— Ты должен помочь мне найти его, — разбил видение голос мага. — Подними всю сеть, всех осведомителей! Я пытался задействовать следящую магию, но ни ритуалы, ни тени, ни отражения не работают. Или же я просто не помню, как заставить их работать… — Арон оборвал себя, и Мэа-таэль с запозданием понял, что, должно быть, сильно изменился в лице.
— В чем дело, Мэль? — резко спросил северянин.
Полукровка встряхнул головой:
— Зачем он тебе?
— Что?
— Зачем тебе этот ребенок?
Арон отвернулся и ответил после долгой паузы:
— Некоторые из возвращающихся воспоминаний для меня ярче, чем нынешняя реальность. Таким кажется все, что связанно с Тери и с моим сыном.

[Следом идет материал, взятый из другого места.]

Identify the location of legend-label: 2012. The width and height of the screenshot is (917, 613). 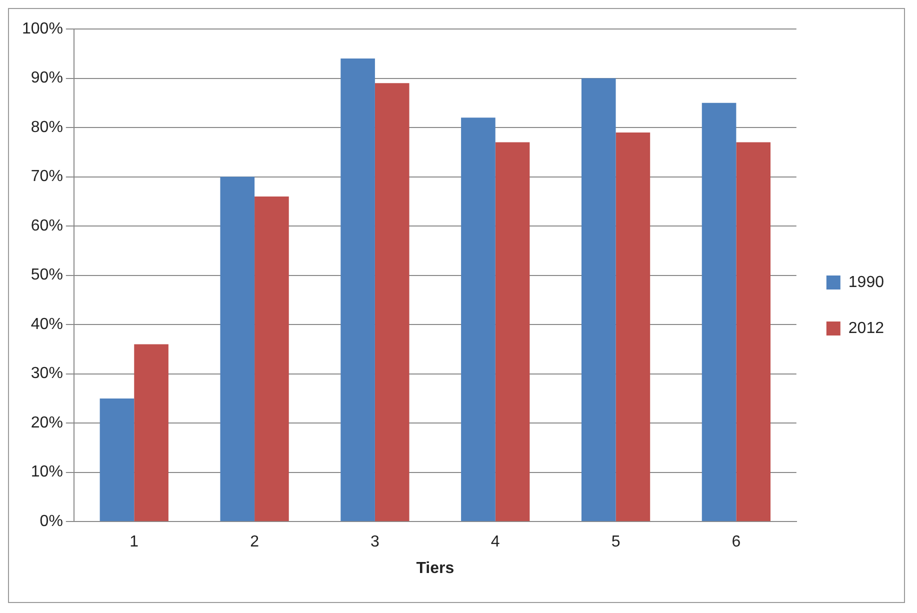
(866, 328).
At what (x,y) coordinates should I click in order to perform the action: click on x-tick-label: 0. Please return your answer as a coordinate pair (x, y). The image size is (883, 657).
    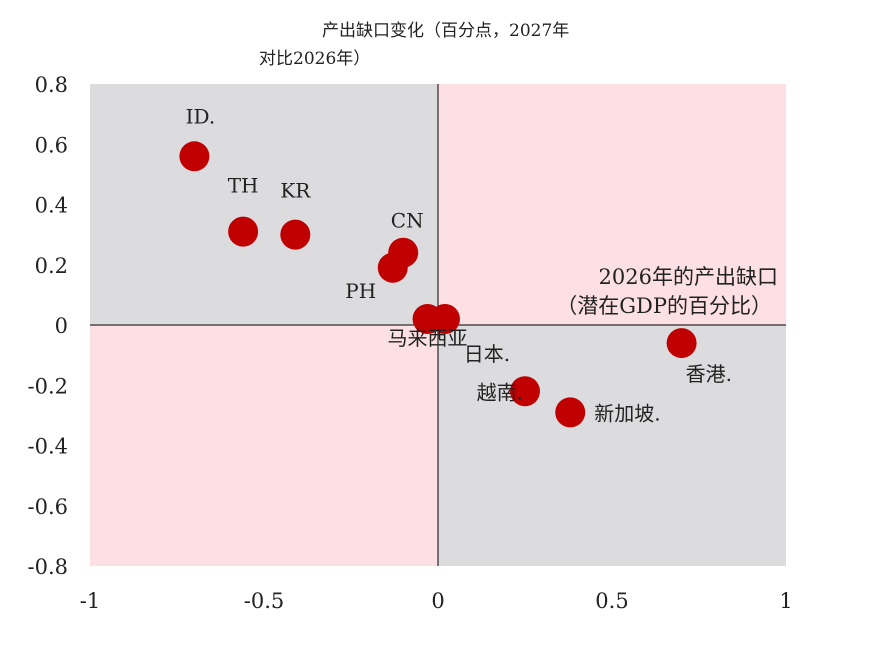
    Looking at the image, I should click on (438, 601).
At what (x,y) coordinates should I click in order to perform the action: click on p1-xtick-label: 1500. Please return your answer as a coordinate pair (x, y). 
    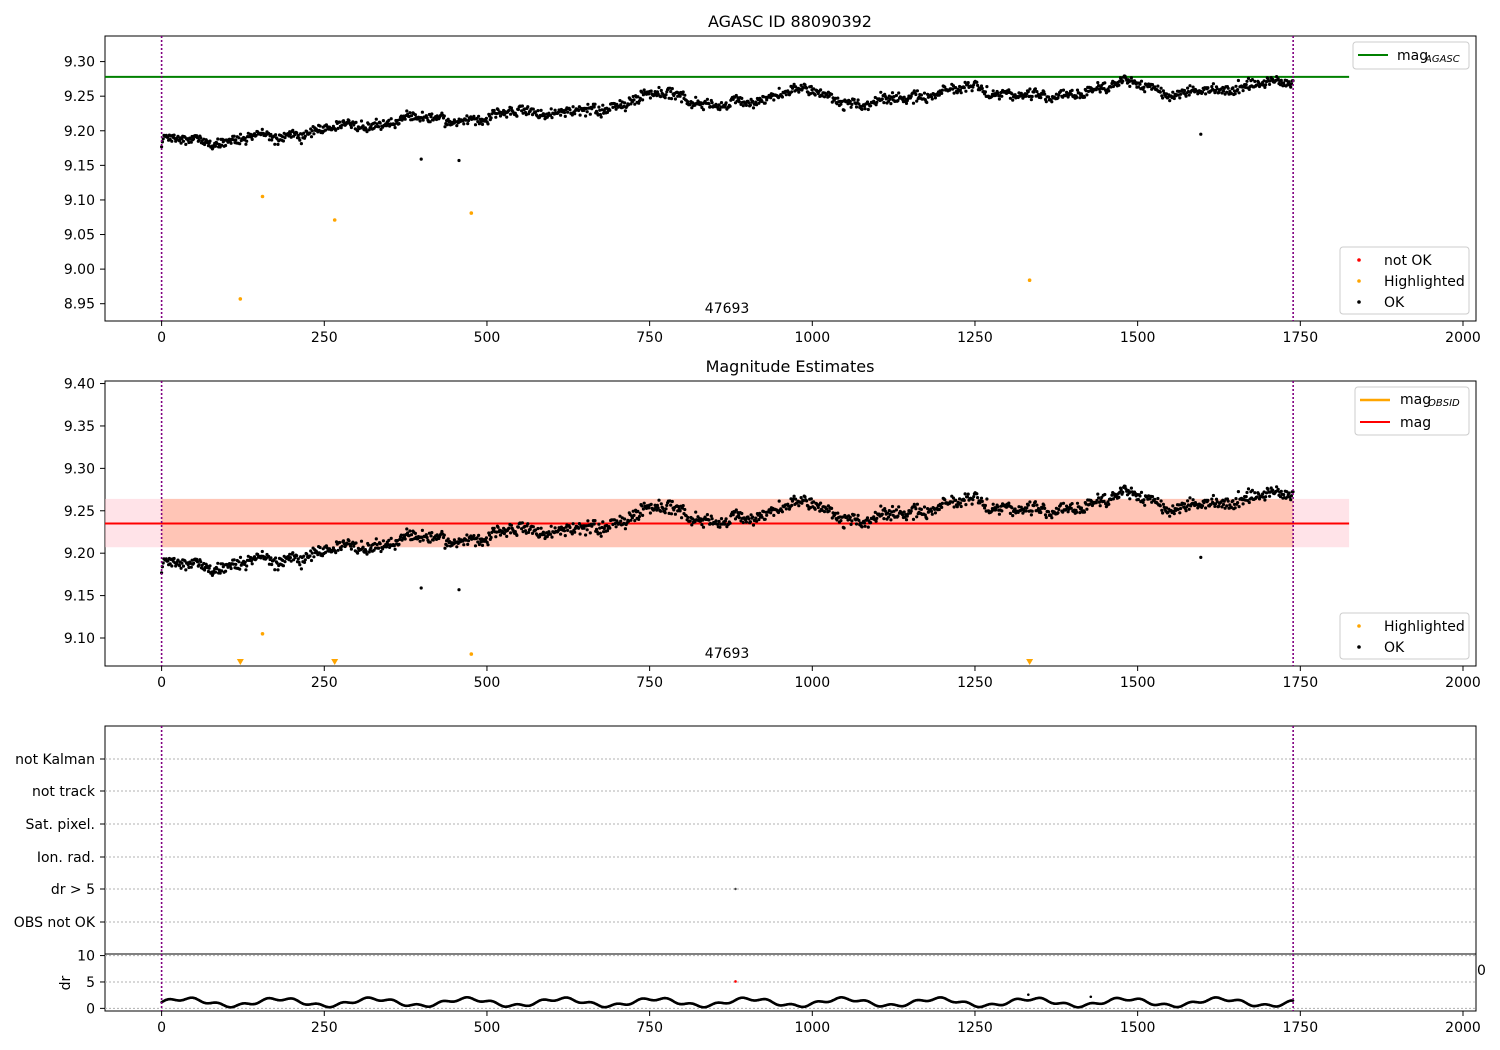
    Looking at the image, I should click on (1138, 338).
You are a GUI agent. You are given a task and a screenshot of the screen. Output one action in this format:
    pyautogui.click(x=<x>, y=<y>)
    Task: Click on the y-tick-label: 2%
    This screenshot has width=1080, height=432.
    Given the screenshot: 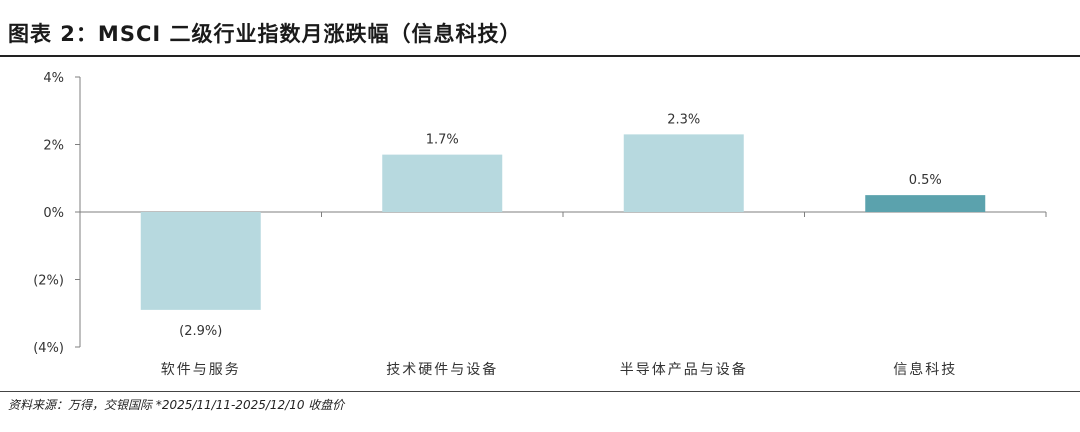 What is the action you would take?
    pyautogui.click(x=54, y=146)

— Еще несколько дней назад ты не знал о его существовании, — упрямо возразил Мэа-таэль, изо всех сил пытаясь не вспоминать страшные легенды и не-легенды о том, для чего Темному магу нужны люди одной с ним крови.
— Это несущественно. Мэль, он важен для меня! Важнее, чем все остальное! — Арон глубоко вдохнул и медленно выдохнул, успокаиваясь, и продолжил уже другим тоном. — Ты же воспитан кочевниками, ты должен понимать, что род, семья — это самое главное, что есть у человека. Рик — мой единственный ребенок, моя кровь и плоть… Я не представляю, как вернуть Тери: я не нужен ей, она замужем и счастлива, у нее дети от другого мужчины, и наш сын — это все, что осталось.

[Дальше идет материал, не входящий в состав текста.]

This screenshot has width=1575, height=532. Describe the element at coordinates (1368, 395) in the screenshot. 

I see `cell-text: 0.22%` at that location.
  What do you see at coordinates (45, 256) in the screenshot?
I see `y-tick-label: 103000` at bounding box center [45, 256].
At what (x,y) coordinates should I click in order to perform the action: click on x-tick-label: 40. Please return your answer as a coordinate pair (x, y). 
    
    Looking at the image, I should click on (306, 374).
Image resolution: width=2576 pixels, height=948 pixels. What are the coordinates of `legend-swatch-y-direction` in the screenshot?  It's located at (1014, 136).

Мэль опустил взгляд на собственные сжатые в замок ладони, избегая смотреть в глаза магу, говорившему так искренне:
— Понимаю. Я отдам необходимые распоряжения.
После визита жреца Серой Госпожи остальной мир тоже решил вспомнить о «дорогом Тонгиле» и возгорелся желанием его видеть. Первым оказался император, разрываемый между страхом за свою жизнь и яростью на мага. Еще бы: могучих сихха больше не было в этом мире, сам нынешний монарх ничем не заслужил благоволения богини Смерти, а, стало быть, и новых хранителей. Мысленно Арон уже начал прикидывать, кто из «верных» вассалов особенно горит желанием заменить императора на троне. Все же когда твой суверен пытается тебя убить, верноподданнические чувства имеют свойство исчезать.
На настойчивые просьбы императора явиться во дворец Арон отвечал короткими отказами, а приказать ему прямо монарх не осмеливался: иногда плохая репутация — вещь хорошая.
Повышенное внимание императора было хоть неприятно, но ожидаемо, однако через несколько дней после посещения поместья ар-Мэлгонов самому Тонгилу тоже нанесли визит. К счастью, не тар Мэлгон, — Арон был уверен, что не сумел бы нормально разговаривать с бывшим другом, а теперь своим счастливым соперником.
Он и так слишком часто ловил себя на мысли, что неплохо бы устроить Дейкасу несчастный случай с фатальным исходом, а по истечении траура посвататься к его вдове. А там — стерпится, слюбится, и все такое. Если Тери могла полюбить его в том, прежнем, мире, что мешает в этом?
Мысль пришла непрошенной, но быстро пустила корни, выгнать ее окончательно не получалось. А ведь казалось поначалу, что готов отпустить Тери, позволить ей быть любимой в той семье, которую она сумела построить в этом мире. Что готов пожелать ей счастья с другим. Но нет, внутренний голос все громче нашептывал, что никогда и никто не даст ей той любви и того счастья, что дал бы он. И что он сделает это, (если сделает), не только для себя и своего не найденного пока сына с непривычным именем Альмар (Рикард, — думал Арон про себя, — все равно мой сын — это Рик), но и для нее. Ведь его любовь настоящая, а любовь Дейкаса к своей жене пришла из магии и обмана.
Потом Арон опоминался, корил себя за подлые мысли. Ведь Дейкас в прежней жизни был ему другом, в этой — вырастил его сына… А то, что пытался убить Альмара, то Арон мог только посочувствовать отцу, оказавшемуся перед страшным выбором: предать своего бога или своего ребенка. Сложное это решение. Относись он к таким же верным слугам Солнечного, как Дейкас ар-Мэлгон, неизвестно, как бы повел себя.